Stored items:

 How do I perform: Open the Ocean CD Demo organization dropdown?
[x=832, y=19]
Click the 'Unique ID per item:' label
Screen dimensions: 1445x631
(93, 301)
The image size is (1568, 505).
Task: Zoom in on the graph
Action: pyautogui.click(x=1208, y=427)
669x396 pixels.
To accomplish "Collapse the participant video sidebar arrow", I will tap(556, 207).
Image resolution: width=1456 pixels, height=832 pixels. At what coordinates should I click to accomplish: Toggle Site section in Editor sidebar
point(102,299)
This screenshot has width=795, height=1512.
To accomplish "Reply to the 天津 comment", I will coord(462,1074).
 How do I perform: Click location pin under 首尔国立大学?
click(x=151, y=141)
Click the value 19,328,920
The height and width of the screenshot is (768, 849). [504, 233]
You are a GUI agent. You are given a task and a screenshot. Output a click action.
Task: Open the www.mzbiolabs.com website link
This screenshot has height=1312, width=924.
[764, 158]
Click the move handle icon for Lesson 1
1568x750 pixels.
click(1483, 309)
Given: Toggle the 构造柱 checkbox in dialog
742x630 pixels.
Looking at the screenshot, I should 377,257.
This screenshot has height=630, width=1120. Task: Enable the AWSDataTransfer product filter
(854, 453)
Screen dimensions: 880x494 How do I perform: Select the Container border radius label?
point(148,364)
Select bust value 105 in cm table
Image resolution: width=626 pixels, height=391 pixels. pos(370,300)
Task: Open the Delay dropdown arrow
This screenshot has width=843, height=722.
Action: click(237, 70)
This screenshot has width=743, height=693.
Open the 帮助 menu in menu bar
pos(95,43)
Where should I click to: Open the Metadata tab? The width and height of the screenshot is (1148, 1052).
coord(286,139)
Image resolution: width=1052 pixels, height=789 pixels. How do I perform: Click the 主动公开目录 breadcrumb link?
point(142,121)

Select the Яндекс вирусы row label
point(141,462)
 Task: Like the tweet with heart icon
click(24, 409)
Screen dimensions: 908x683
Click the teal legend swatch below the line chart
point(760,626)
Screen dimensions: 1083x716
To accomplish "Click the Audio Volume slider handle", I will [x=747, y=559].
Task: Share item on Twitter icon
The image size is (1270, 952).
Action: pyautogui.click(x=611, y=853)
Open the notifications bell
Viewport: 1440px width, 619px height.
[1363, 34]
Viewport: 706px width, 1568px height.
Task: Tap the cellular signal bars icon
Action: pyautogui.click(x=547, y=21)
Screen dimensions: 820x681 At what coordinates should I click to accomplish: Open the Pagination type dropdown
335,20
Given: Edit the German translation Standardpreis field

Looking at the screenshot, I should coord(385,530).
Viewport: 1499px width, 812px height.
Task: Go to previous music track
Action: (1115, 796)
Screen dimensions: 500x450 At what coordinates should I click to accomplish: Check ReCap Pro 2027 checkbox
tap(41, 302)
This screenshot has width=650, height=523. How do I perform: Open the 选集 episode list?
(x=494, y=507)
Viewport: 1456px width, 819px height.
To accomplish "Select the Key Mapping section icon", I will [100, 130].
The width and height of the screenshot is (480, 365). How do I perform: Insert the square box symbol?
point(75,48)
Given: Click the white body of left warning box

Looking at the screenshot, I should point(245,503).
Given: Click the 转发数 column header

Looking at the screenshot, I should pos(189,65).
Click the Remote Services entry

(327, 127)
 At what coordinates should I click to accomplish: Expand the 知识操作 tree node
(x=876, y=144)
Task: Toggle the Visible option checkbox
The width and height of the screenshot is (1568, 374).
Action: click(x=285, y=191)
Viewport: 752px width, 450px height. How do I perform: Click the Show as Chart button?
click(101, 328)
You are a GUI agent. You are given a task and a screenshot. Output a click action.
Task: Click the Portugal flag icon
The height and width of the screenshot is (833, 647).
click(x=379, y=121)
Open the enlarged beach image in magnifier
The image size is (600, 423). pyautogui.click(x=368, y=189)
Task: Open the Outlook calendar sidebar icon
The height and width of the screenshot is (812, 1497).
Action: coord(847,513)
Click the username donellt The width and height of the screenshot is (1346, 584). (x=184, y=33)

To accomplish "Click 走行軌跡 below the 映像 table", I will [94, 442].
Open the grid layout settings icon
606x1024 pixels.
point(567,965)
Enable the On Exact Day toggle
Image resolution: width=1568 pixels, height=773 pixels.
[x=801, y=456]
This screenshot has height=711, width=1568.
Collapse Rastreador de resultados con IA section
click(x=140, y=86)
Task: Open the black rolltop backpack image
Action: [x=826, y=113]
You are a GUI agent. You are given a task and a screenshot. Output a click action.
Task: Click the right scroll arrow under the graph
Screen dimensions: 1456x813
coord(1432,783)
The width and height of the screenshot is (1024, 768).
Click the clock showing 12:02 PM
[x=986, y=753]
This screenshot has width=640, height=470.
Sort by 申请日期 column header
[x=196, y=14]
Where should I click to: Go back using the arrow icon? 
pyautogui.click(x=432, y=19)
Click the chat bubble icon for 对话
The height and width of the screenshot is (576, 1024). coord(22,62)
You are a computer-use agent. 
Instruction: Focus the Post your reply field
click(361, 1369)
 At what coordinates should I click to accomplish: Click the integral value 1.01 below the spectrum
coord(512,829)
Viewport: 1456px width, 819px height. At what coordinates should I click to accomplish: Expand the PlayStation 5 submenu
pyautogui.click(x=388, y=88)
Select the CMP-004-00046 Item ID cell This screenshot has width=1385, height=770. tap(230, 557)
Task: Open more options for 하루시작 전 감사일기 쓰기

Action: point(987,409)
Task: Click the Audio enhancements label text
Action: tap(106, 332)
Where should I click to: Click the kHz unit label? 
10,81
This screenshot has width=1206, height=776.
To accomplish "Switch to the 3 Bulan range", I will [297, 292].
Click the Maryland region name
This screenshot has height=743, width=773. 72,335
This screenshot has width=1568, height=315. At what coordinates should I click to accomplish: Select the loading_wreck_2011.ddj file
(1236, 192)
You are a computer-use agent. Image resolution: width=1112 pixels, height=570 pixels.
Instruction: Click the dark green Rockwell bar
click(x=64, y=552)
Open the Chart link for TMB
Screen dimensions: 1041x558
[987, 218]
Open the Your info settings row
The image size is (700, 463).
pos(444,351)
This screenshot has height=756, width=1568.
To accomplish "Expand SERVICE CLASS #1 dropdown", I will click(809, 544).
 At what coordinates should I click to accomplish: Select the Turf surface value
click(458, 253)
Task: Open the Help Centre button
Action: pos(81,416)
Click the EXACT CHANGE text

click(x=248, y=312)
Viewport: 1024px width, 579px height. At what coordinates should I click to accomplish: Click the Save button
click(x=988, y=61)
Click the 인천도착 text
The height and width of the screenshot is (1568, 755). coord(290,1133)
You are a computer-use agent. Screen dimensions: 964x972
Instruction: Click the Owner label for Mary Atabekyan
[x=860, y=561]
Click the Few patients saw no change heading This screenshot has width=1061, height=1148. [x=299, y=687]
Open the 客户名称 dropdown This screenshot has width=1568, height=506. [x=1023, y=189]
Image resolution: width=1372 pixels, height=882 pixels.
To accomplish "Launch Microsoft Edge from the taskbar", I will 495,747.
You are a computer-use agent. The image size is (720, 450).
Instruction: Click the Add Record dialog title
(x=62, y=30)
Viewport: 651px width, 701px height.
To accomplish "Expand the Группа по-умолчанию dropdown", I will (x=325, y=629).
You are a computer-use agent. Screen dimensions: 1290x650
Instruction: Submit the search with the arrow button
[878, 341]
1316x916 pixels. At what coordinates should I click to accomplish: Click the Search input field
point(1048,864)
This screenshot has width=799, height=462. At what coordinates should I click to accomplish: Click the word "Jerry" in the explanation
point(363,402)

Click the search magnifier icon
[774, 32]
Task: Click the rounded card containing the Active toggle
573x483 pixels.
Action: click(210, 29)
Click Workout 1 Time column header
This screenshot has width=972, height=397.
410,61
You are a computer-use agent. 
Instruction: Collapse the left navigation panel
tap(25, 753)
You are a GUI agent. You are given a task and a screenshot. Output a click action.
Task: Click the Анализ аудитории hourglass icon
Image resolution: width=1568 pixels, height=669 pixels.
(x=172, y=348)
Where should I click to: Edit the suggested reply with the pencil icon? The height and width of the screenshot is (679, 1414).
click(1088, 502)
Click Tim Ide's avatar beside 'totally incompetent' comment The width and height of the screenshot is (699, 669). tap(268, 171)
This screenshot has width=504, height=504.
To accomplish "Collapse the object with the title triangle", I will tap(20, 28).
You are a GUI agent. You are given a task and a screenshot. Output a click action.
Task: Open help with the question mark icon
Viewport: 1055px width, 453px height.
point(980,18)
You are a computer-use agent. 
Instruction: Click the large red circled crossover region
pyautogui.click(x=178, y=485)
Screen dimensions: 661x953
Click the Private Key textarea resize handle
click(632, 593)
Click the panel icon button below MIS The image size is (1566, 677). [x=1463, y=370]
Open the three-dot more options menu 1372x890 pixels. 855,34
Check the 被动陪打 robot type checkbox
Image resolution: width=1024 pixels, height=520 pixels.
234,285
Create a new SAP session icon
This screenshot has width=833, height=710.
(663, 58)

◆ The problem: Which of the lines above hold the word "computer"? Copy each one.

◆ Final answer:
You are a computer-use agent. 
You are a computer-use agent. Image resolution: width=1112 pixels, height=570 pixels.
You are a computer-use agent. Screen dimensions: 964x972
You are a computer-use agent. The image size is (720, 450).
You are a computer-use agent. Screen dimensions: 1290x650
You are a computer-use agent. 
You are a computer-use agent. 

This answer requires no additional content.